### [DATA TO PROCESS]
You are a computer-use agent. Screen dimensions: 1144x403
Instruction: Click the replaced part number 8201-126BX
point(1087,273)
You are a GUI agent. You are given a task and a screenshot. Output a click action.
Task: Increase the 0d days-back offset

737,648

---

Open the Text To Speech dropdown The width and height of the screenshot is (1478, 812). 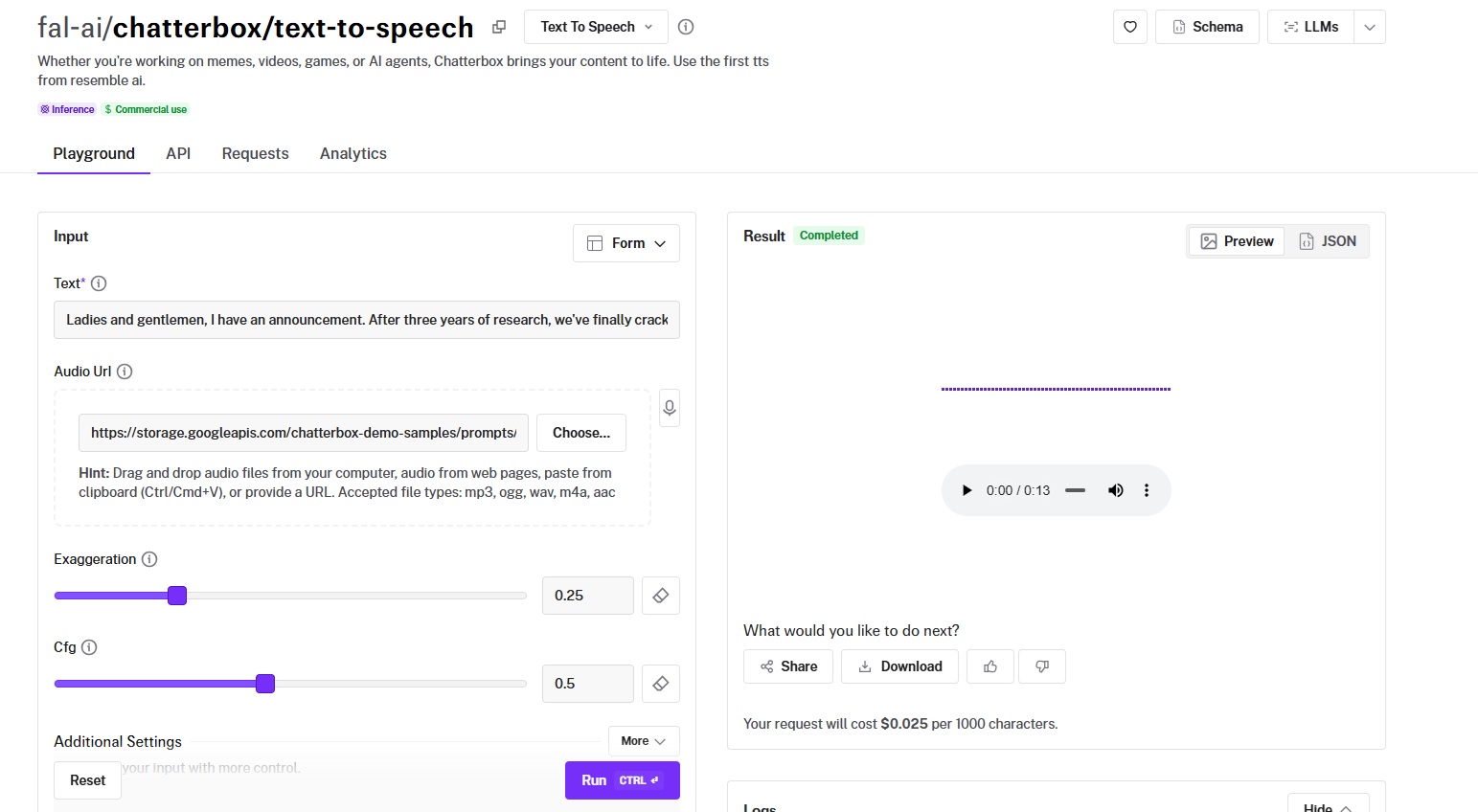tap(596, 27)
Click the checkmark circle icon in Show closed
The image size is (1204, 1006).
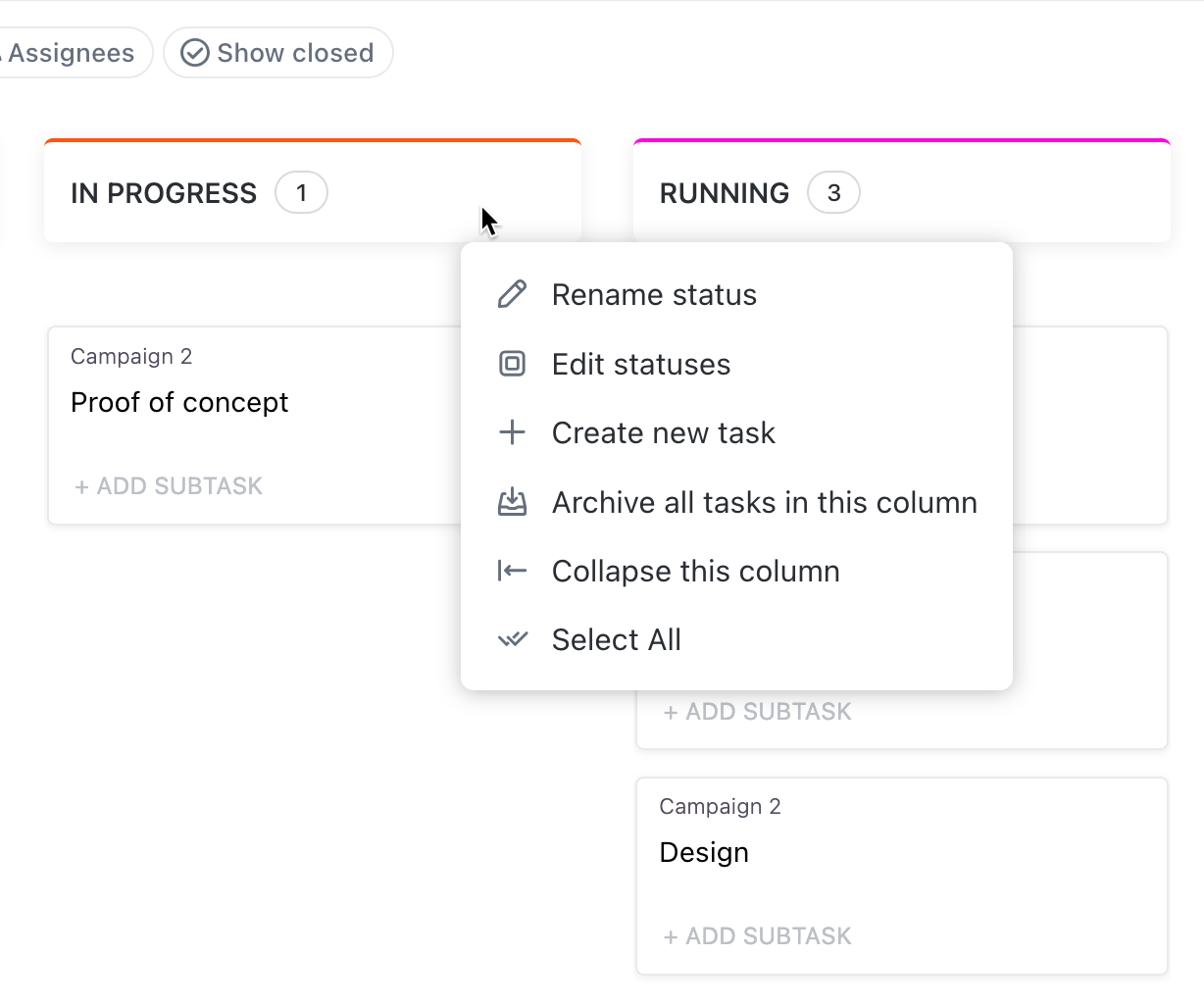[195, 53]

### [WORK TO BE COMPLETED]
Pull out each line of the records above that contains the word "agent", and copy those lines in full.

### [THE ANSWER]
You are a computer-use agent. Screen dimensions: 1144x403
You are a GUI agent. You are given a task and a screenshot. Output a click action.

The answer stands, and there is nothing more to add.